The plant has teamed up with local restorer, Hector McGarva of Samuel McGarva and Son, to fully refurbish the structural components of Glasgow’s Golden Jubilee Gates, situated in the city’s Victoria Park, in celebration of its 125th anniversary.
The gates – which were originally manufactured in 1887 by Macfarlane’s Saracen Foundry and were gifted to the burgh from the ‘Ladies of Partick’ to commemorate the 50th year of Queen Victoria’s reign – sit between four gate pillars which incorporate imperial crowns bearing the date 1887 as well as various portraits of the Queen.
Paul Tait, Commercial Manager of Scottish Galvanizers, explained: “The Golden Jubilee Gates were in need of refurbishment having been subjected to layers of paint over the past 125 years, as well as damage and weathering. Working closely with Hector McGarva and his team to ensure that the structural work was still intact, the gates were carefully removed and were delivered to our facility to be shot blasted. This removed all of the paint and returned it to bare steel, which will allow the gates to be repaired, galvanised, repainted and restored to their former glory.”
Hector McGarva, said: “We’re thrilled to have worked with the team at Scottish Galvanizers on this momentous project, especially as we are celebrating our own 50th year of partnership.
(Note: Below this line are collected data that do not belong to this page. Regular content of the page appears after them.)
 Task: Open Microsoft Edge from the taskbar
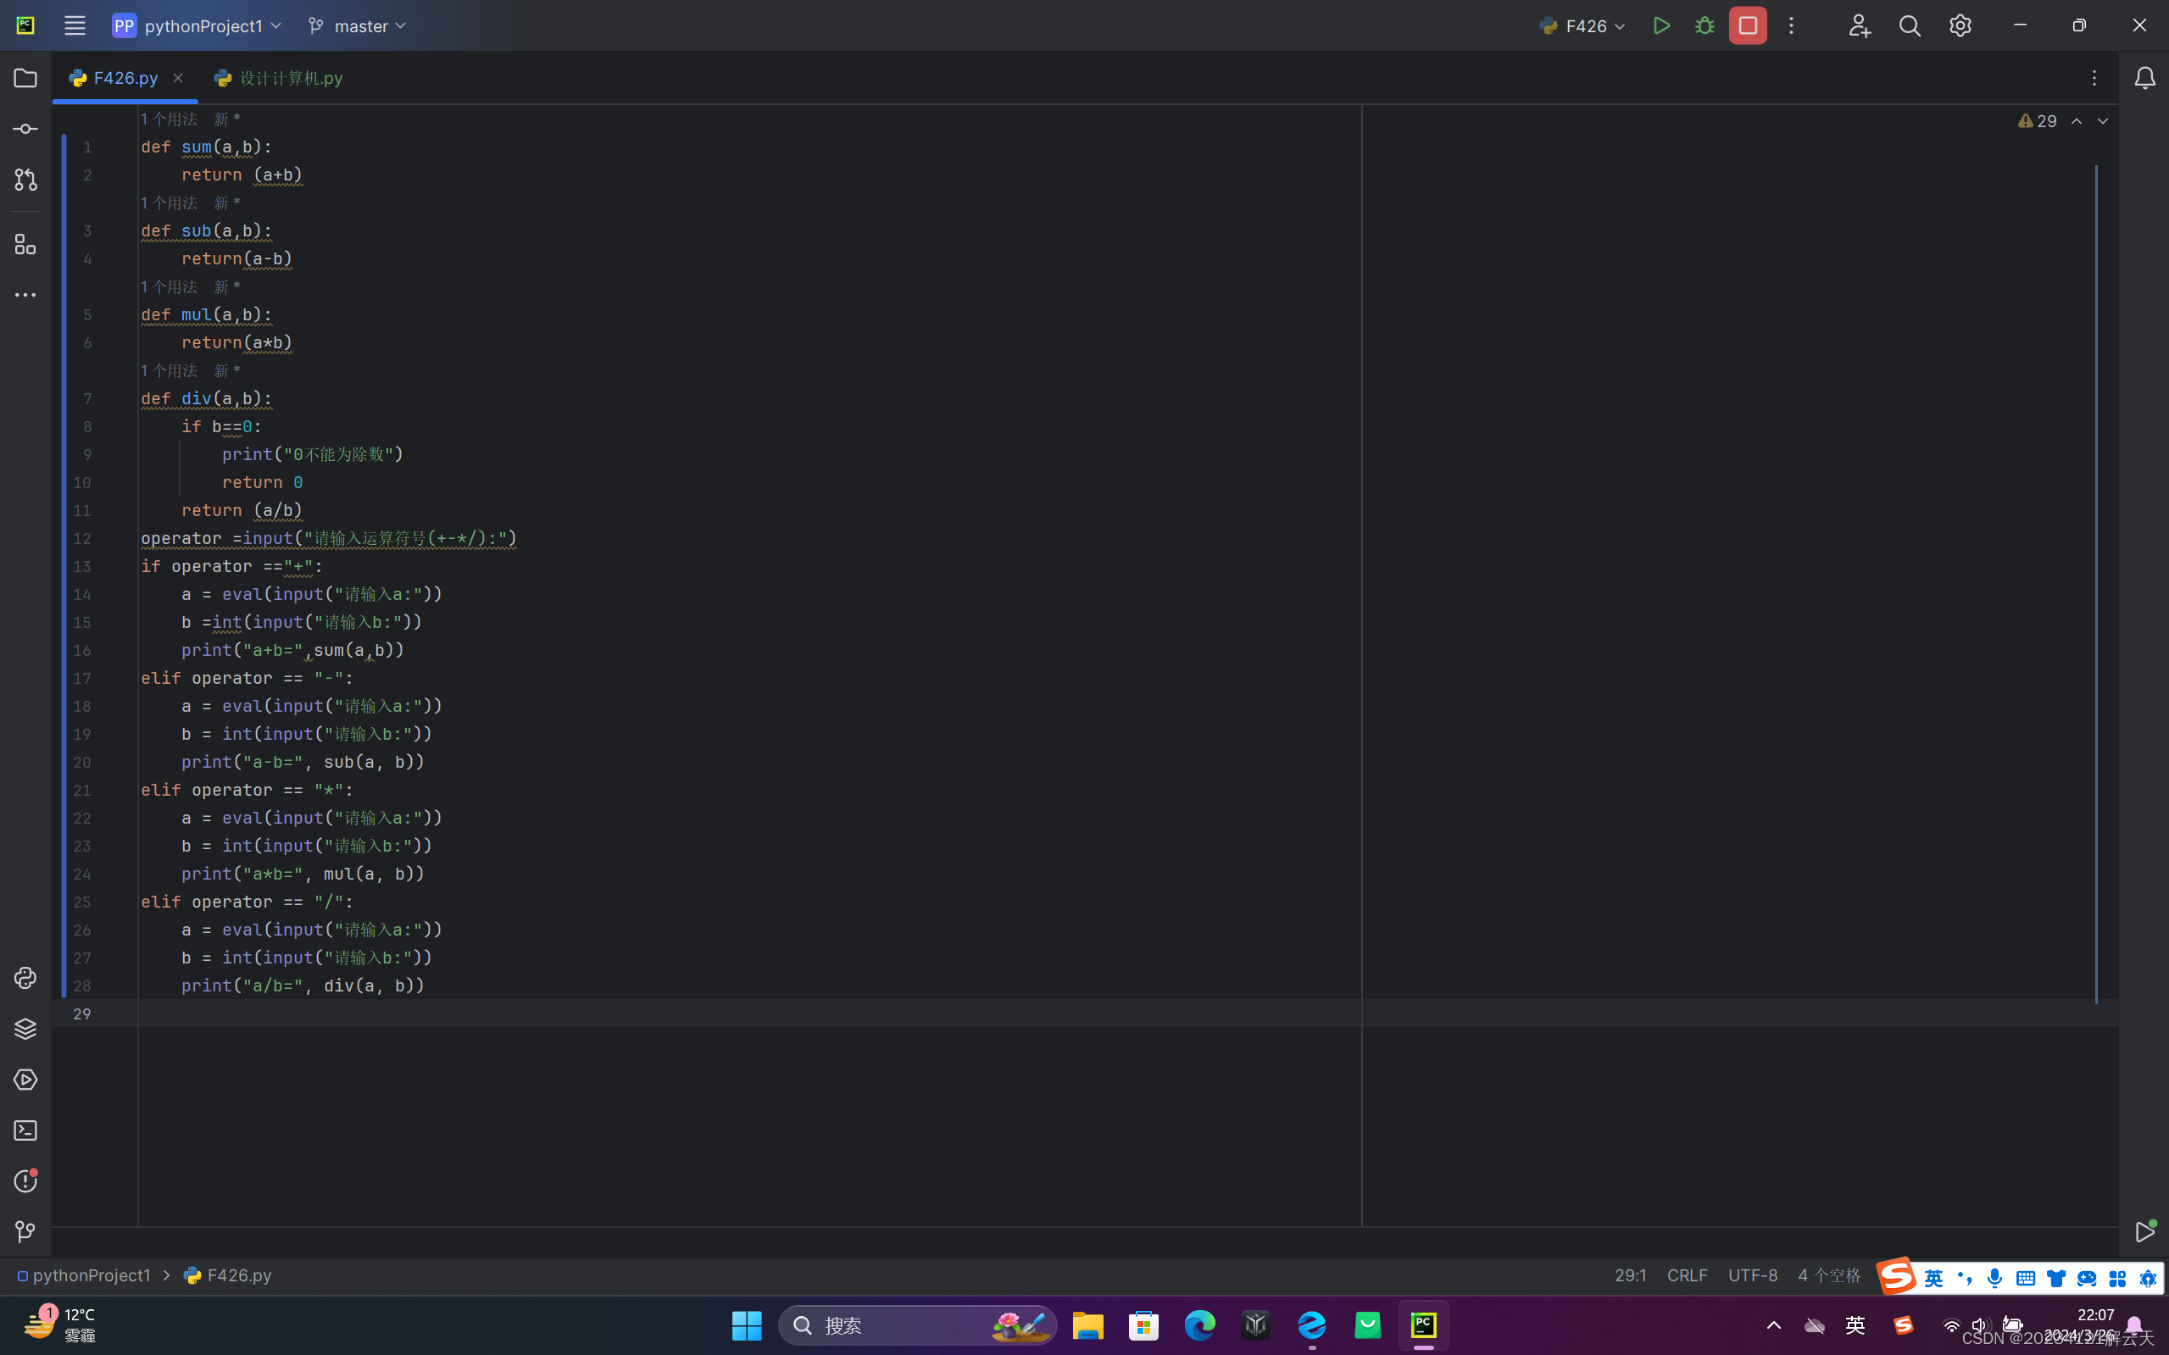click(1200, 1325)
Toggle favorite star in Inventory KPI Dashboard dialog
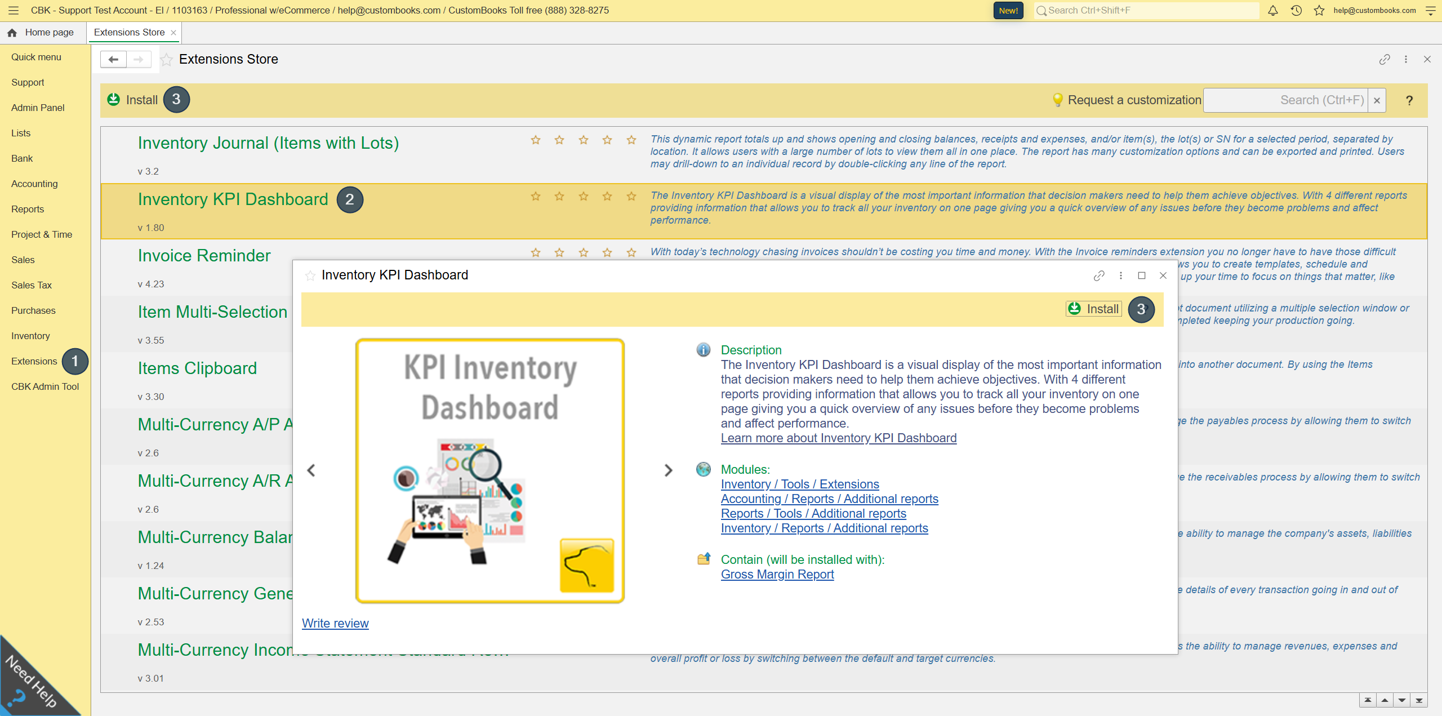This screenshot has width=1442, height=716. click(310, 275)
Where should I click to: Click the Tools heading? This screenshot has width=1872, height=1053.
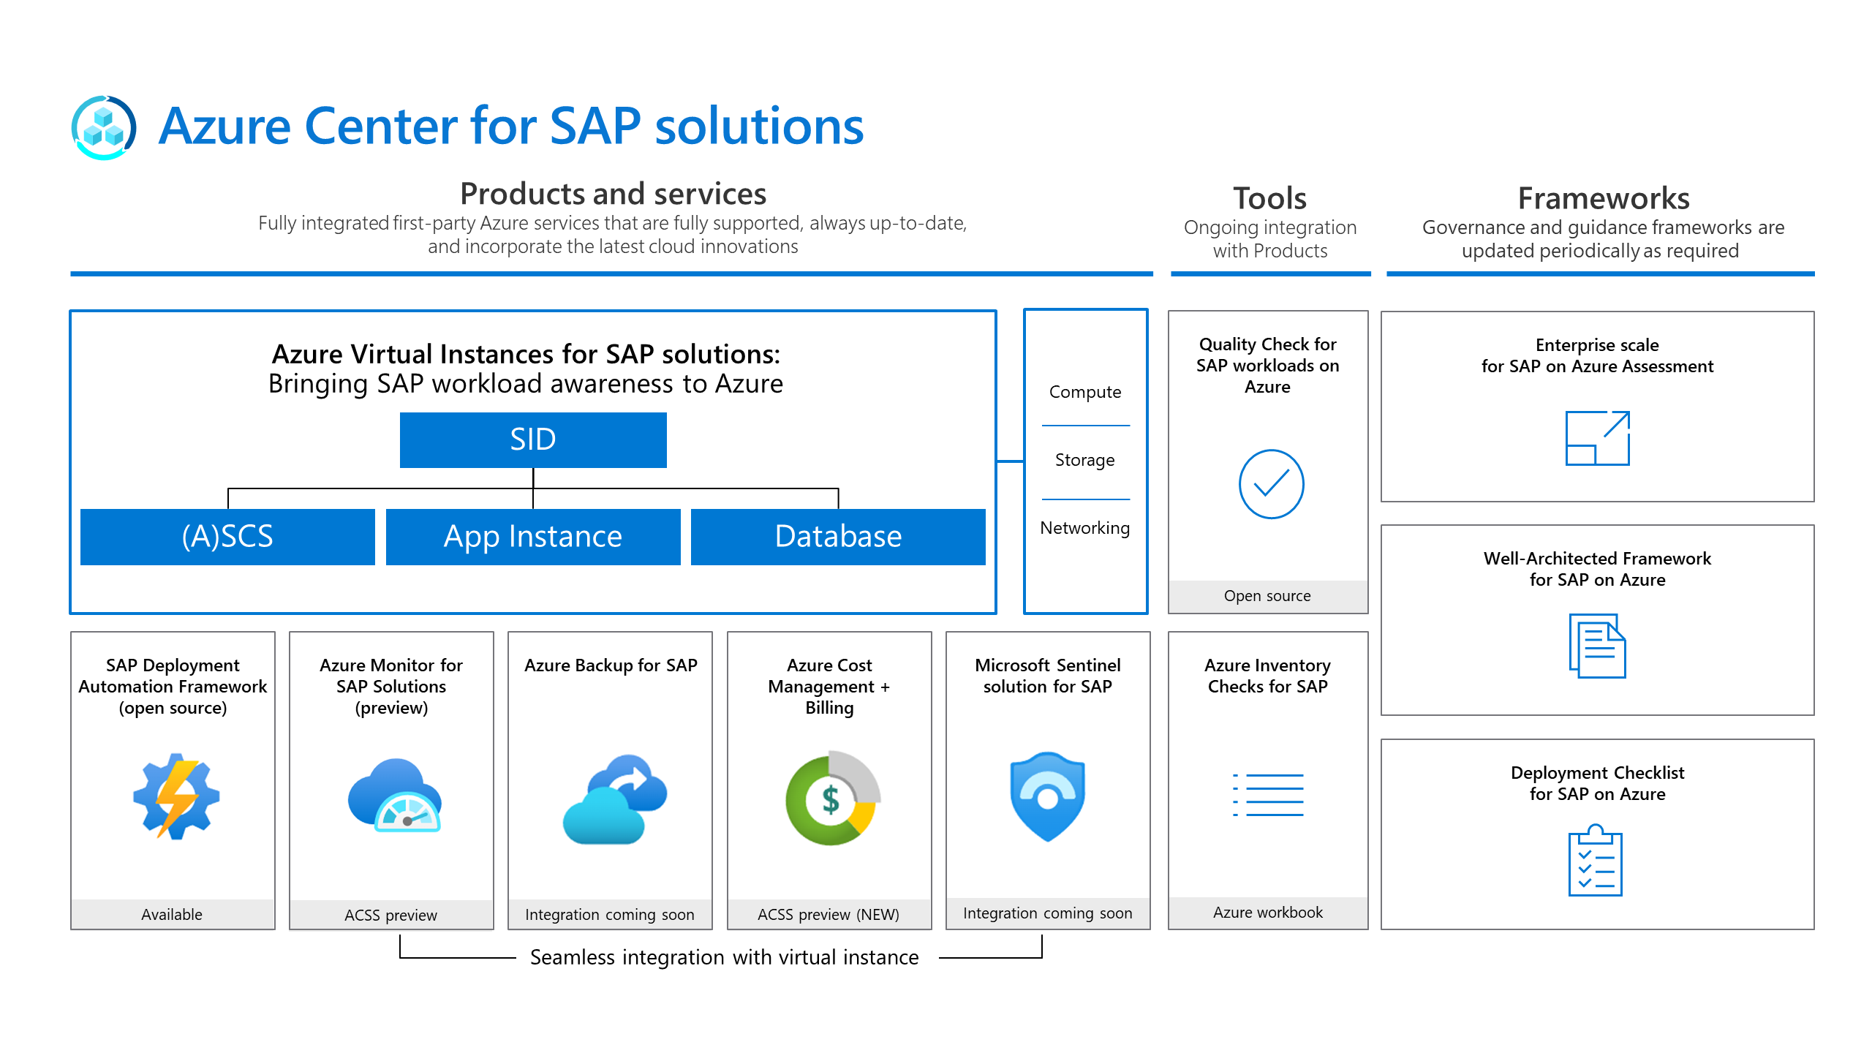[1269, 198]
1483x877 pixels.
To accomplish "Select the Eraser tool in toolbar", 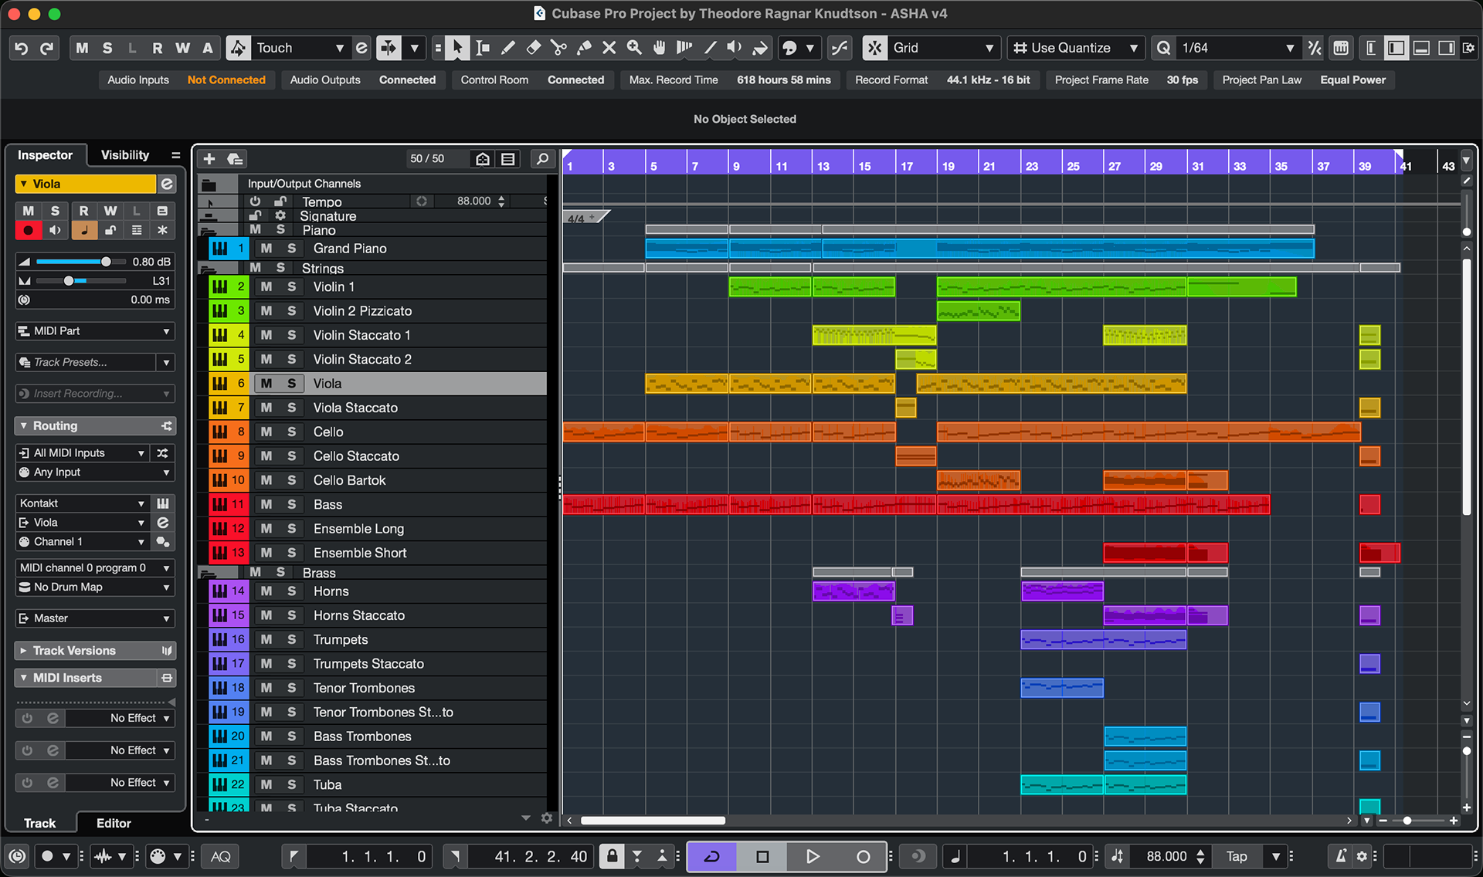I will coord(533,48).
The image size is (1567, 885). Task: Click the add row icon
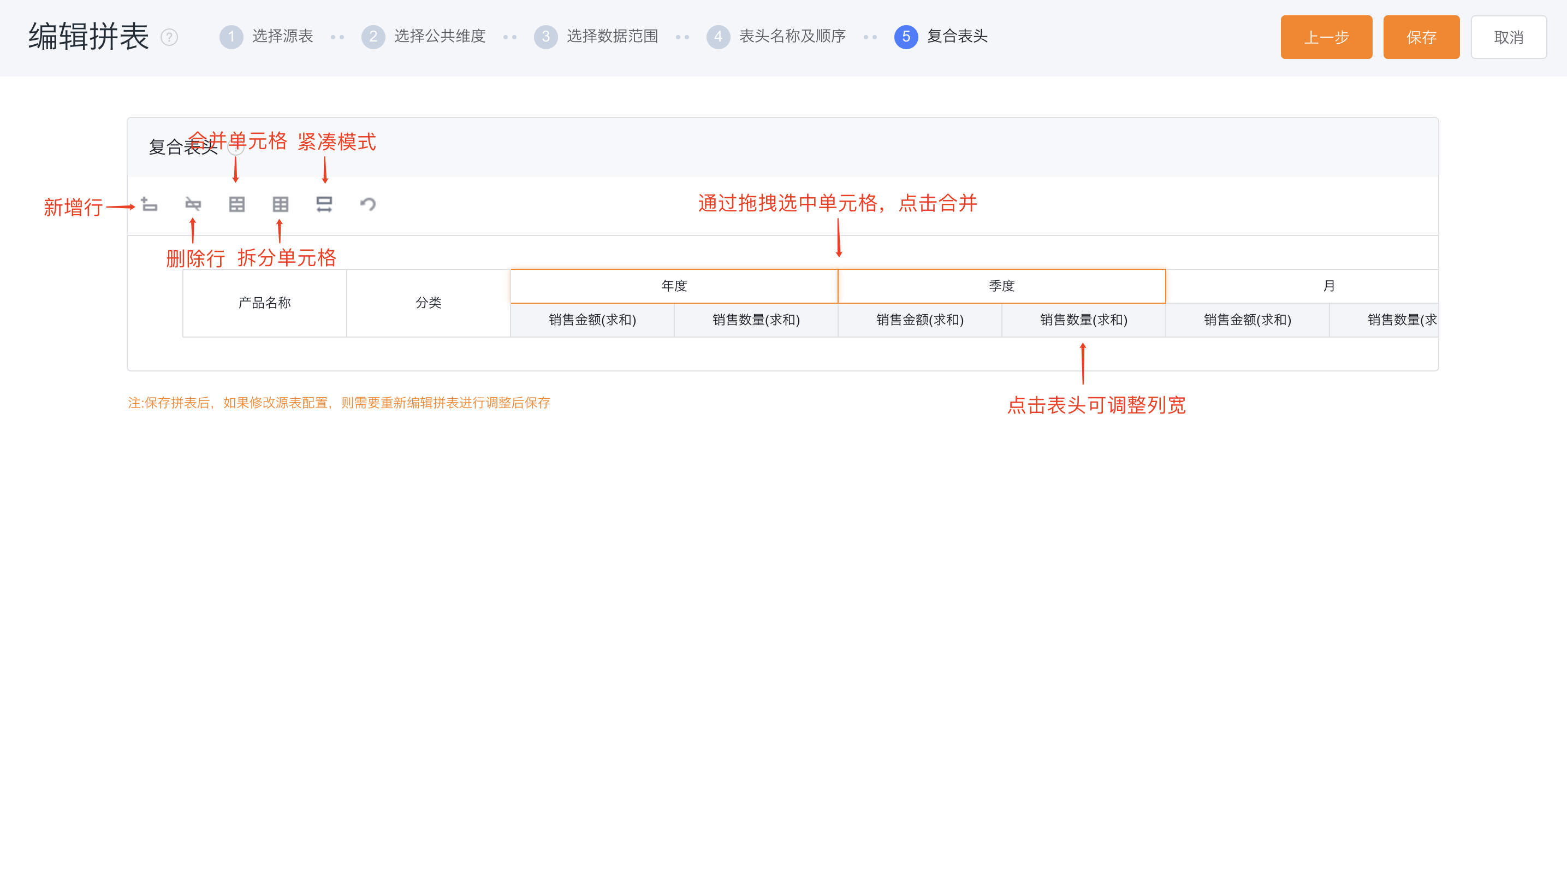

The gates are a hugely important part of Glasgow’s heritage and this refurbishment project will see them have a new lease of life, helping protect them for another 125 years.”
The original maroon colour on the gates is thought to have represented the old Partick Burgh colours and the gold is associated with Queen Victoria’s Golden Jubilee, which is also documented on various parts of the gates. The proposed new maroon and gold colour scheme will not only celebrate the park’ s 125th anniversary, but will reflect the colours originally represented when the park was formally opened by Sir Andrew MacLean in 1887.